Personally I’ve never used doctest – I don’t like the way the tests are scattered around the code rather than being in one place, and the “replicating the REPL” seems a fragile process but I include them here for completeness.

That leaves us with the unittest module. In Python it is not unusual use a 3rd party testing library which runs on top of unittest, popular choices include nosetests and, more recently, pytest. These typically offer syntactic sugar in terms of making tests slightly easier to code, and read. There is also additional functionality in writing and running test suites. Unittest is based on the Java testing framework, Junit, as such it inherits an object-oriented approach that demands tests are methods of a class derived from unittest.TestCase. This is not particularly Pythonic, hence the popularity of 3rd party libraries.

I’ve used nosetest for a while, now but it looks like its use is no longer recommended since it is no longer being developed. Pytest is the new favoured 3rd party library. Personally, I’m probably going to revert to writing tests using unittest. As a result of writing this blog post I will probably stop using nosetests as a test runner and simply use pure unittest.

The core of unittest is to call the function under test with a set of parameters, and check that the function returns the correct response. This is done using one of the assert* methods of the unittest.TestCase class. I nearly always end up using assertEquals. This is shown in minimal form in lines 67-76 above.

With data science work we often have a list of quite similar tests to run, calling the same function with a list of arguments and checking off the response against the expected value.
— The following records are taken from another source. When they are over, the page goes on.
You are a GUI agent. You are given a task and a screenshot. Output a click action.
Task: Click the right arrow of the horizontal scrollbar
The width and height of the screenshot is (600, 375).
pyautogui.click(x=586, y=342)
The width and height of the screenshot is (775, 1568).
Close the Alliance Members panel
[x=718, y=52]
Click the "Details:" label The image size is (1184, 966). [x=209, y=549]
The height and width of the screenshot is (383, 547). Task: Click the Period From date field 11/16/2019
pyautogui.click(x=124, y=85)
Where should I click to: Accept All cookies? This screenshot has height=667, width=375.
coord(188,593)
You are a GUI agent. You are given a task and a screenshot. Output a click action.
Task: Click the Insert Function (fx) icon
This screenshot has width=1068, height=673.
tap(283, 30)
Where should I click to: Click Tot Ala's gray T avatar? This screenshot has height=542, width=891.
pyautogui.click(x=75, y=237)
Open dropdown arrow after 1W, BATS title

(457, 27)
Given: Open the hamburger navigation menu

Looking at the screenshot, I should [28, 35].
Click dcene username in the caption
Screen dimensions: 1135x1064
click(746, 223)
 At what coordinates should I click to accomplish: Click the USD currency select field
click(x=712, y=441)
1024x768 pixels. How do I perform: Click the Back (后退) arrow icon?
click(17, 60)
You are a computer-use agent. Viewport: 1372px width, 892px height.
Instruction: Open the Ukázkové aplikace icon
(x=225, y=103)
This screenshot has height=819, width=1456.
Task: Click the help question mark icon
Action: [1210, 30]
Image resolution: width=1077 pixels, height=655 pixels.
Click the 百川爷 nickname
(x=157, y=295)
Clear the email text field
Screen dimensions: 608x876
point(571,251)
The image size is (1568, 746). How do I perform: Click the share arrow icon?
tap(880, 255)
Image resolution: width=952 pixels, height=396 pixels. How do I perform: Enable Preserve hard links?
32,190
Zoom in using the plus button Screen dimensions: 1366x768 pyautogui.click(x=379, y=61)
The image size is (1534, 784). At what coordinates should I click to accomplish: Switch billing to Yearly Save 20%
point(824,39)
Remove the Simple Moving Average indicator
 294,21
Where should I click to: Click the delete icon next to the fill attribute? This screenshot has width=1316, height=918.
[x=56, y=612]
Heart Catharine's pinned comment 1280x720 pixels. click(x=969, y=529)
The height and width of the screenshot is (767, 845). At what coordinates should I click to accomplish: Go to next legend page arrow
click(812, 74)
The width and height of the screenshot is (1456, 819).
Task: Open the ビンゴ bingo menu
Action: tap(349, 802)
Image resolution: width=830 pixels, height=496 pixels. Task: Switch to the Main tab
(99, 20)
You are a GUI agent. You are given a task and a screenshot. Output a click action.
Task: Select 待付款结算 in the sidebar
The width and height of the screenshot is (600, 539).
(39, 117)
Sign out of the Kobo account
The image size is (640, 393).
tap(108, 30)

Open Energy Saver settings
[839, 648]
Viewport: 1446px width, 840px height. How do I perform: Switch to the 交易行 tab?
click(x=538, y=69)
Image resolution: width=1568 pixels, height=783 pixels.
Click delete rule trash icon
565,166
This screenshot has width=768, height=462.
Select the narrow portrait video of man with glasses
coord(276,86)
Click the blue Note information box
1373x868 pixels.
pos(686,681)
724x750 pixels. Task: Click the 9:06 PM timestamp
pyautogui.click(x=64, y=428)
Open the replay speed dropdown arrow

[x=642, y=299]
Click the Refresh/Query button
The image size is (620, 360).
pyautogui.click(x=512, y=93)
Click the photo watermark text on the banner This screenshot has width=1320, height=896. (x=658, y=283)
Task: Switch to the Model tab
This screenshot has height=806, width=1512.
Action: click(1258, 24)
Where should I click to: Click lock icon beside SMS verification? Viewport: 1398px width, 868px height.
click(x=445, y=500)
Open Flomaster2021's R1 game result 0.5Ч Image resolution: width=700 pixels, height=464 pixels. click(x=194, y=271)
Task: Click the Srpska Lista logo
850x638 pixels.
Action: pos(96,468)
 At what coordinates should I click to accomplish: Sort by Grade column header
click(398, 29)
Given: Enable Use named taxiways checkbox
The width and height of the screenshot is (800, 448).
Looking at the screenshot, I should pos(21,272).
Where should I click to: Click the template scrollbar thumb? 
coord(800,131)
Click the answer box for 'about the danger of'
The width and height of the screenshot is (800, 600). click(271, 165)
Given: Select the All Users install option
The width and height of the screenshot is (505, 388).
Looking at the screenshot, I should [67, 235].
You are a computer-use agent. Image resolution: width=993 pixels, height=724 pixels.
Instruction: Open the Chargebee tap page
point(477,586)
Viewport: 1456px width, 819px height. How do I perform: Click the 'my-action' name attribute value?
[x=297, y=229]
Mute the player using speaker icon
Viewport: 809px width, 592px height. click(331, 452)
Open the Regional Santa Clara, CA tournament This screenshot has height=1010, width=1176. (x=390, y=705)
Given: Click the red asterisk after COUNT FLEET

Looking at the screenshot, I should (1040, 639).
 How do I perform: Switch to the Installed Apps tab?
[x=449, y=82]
Writing a function for each test case is a bit laborious, unittest has a couple of features to help with this:

  • subTest puts all the test cases into a single test function, and executes them all, reporting only those that fail (see lines 82-90). This is a compact approach but not verbose. Note that nosetests does not run subTest correctly, it being a a feature of unittest only introduced in Python 3.4 (2014);
  • alternatively we can use a functional programming trip to programmatically generate test functions and add them to the unittest.TestCase class we have derived, this is shown on lines 105-116;

Sometimes you write tests that you don’t always want to run either because they are slow to run, or because you used them in addressing a particular problem and now want to keep for the purposes of documentation but not to run. Decorators in unittest are used to skip tests, @unittest.skip() is the simplest of these, this is an “opt-out”.

Once you’ve written your tests then you need to run them. I liked using nosetests for this, if you ran it in a directory then it would trundle off and find any files that looked like they contained tests and run them, reporting back on the results of the tests.

Unittest has some test discovery functionality which I haven’t yet explored, the simplest way of invoking it is simply by running the script file using:

python tests.py -v

The -v flag indicates that output should be “verbose”, the name of each test is shown with a pass/fail status, and debug output if a test fails. By default unittest shows print messages from the test functions and the code being tested on the console, and also logging messages which can confuse test output. These can be supressed by running tests with the -b flag at the commandline or setting the buffer argument to True in the call to unittest.main(). Logging messages can be supressed by adding a NullHandler, as shown in the gist above on lines 188-119.

The only functionality I’ve used in nosetests and can’t do using pure unittest is re-running only those tests that failed. This limitation could be worked around using the -k commandline flag and using a naming convention to track those test still failing.

Not covered in this blog post are the setUp and tearDown methods which can be run before and after each test method.  

I hope you found this blog post useful, I found writing it helpful in clarifying my thoughts and I now have a single point of reference in future.